> [Excerpt]:
+ + +

It is interesting to consider a fundamental difference for women and men – the experience of menopause. Given the proportion of podiatry clients who are older women, it is important for practitioners to understand the impact of menopausal hormone changes on foot structure and function.
As we age our foot structure and function is influenced by individual physiology, foot and limb mechanics, systemic pathology, and familial traits; but it is only women who are impacted by a natural change in hormone levels in mid-life.
In this article I will focus on:
- Menopause as a three-stage process and the associated hormonal changes
- The impact of menopause for women
- The effect of oestrogen on musculoskeletal tissues
- Quality of life and foot health related to menopause
- A ‘new beginning’ for hormone replacement therapy (HRT).
More on menopause
Menopause is commonly referred to as ‘the change of life’. It might be considered as an ‘end’ in relation to reproductive life but currently the focus is on menopause as a ‘new beginning’. The average age of menopause is 51 but the age range for naturally occurring menopause is 45-55 years, with some women experiencing menopause in their 60s. There are exceptions to this, such as premature menopause or premature ovarian insufficiency which may occur before the age of 40 due to natural ovarian function ceasing, following surgery to remove the ovaries, or as a result of cancer treatments.

+ + +

> [Provided records]:

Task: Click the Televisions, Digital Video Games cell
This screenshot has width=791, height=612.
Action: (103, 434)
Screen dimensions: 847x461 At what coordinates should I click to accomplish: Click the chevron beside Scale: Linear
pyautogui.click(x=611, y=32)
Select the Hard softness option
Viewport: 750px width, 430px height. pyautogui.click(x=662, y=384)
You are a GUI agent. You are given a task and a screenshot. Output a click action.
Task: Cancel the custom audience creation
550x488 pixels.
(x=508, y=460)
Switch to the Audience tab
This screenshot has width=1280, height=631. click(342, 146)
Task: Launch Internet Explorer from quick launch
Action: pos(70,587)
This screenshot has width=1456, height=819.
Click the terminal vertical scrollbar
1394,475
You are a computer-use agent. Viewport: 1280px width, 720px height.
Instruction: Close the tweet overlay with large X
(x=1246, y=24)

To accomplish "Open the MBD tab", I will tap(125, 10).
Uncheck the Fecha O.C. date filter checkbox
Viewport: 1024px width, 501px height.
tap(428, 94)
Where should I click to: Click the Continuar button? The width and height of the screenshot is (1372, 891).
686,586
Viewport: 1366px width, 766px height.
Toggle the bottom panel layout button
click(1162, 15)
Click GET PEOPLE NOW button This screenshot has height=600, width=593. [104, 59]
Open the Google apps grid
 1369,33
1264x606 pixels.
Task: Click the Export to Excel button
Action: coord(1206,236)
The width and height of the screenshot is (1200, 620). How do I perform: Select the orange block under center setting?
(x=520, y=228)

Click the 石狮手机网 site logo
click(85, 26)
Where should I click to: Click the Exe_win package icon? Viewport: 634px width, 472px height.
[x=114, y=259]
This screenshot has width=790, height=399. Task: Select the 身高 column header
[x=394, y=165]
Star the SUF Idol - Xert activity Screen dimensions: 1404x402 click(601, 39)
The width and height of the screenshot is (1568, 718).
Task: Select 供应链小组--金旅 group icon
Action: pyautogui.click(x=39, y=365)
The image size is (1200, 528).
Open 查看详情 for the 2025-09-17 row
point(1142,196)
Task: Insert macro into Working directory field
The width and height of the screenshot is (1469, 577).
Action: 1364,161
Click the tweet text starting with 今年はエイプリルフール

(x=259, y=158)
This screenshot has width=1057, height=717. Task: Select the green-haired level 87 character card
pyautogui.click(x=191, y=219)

+ + +

> [Problem 1]: Duplicate the part of the menopause text that runs from "In this article" up to and including "replacement therapy (HRT).".
> [Problem 2]: What does the menopause text give as the average age of menopause?

> [Written answer 1]:
In this article I will focus on:
- Menopause as a three-stage process and the associated hormonal changes
- The impact of menopause for women
- The effect of oestrogen on musculoskeletal tissues
- Quality of life and foot health related to menopause
- A ‘new beginning’ for hormone replacement therapy (HRT).

> [Written answer 2]: The average age of menopause is 51.